The key point in weaning a child off anything should NOT be too drastic, unlike how we did for the pacifier. It was snipped and end of story. Oh well, that’s another story altogether.

Ok, back to weaning from bottle to cup.
From the photo above, you can see that they still get to SUCK the milk and they still get to SEE their milk bottle.

Sucking motion helps to clam a baby and it still has the same effect for toddlers and young children.
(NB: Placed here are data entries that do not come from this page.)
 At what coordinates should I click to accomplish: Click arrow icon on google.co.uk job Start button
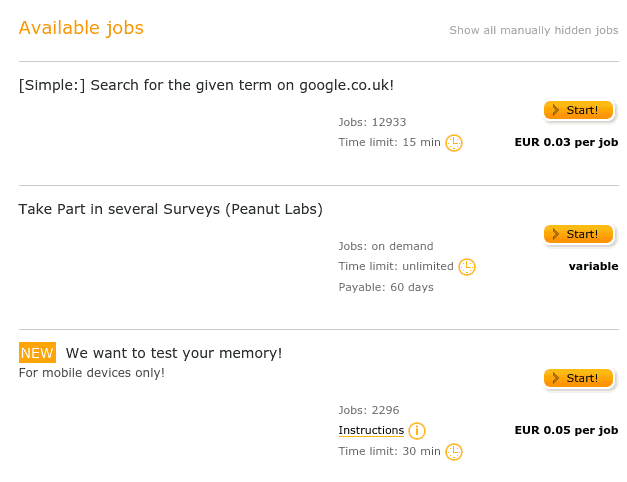point(555,110)
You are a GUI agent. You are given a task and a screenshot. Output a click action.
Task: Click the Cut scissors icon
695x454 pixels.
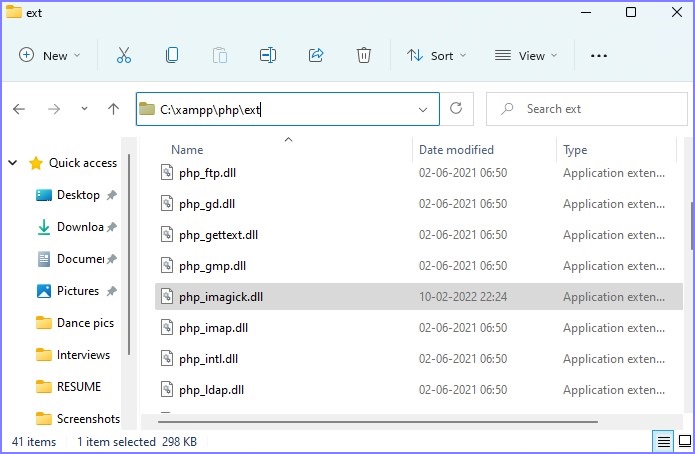click(124, 56)
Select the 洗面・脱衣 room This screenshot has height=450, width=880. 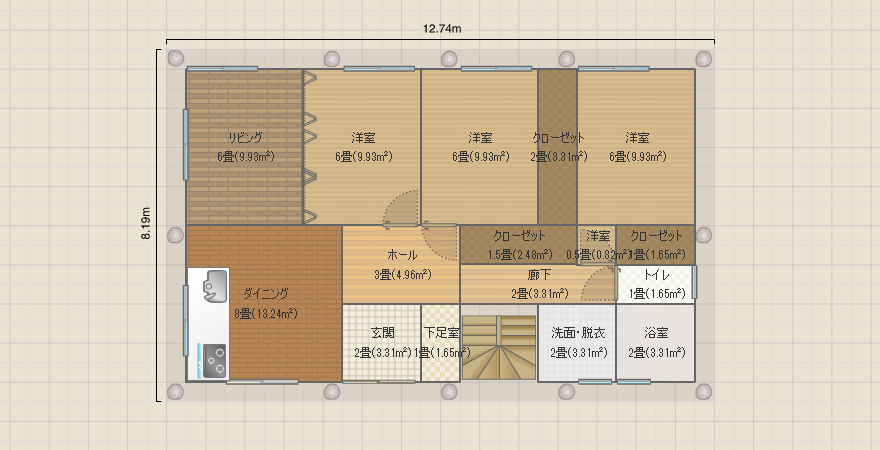[578, 343]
So most parents failed to wean their kids off from the bottle is because the child is forced to stop sucking too sudden, too soon.

And being able to still SEE their milk bottle also satisfy their need for familiarity and security.

No sippy cups were used during this process of weaning from bottle to cup.

So what is the difference?
We started off by removing two factors only:-

  1. No more lying down during milk time
  2. No more drinking from milk bottle teat.

After several months, the milk bottles started to change colour and I took the opportunity to try to remove another factor.

I brought the boys to the basin and showed them a Washed bottle and asked, “Do you think the bottle is dirty?” Well, the colour of the bottle has definitely changed after so many months.

“Yes.” they said.

“Look at how Mummy wash it.” After a few seconds of washing the bottle, I asked again, “Is it cleaner?”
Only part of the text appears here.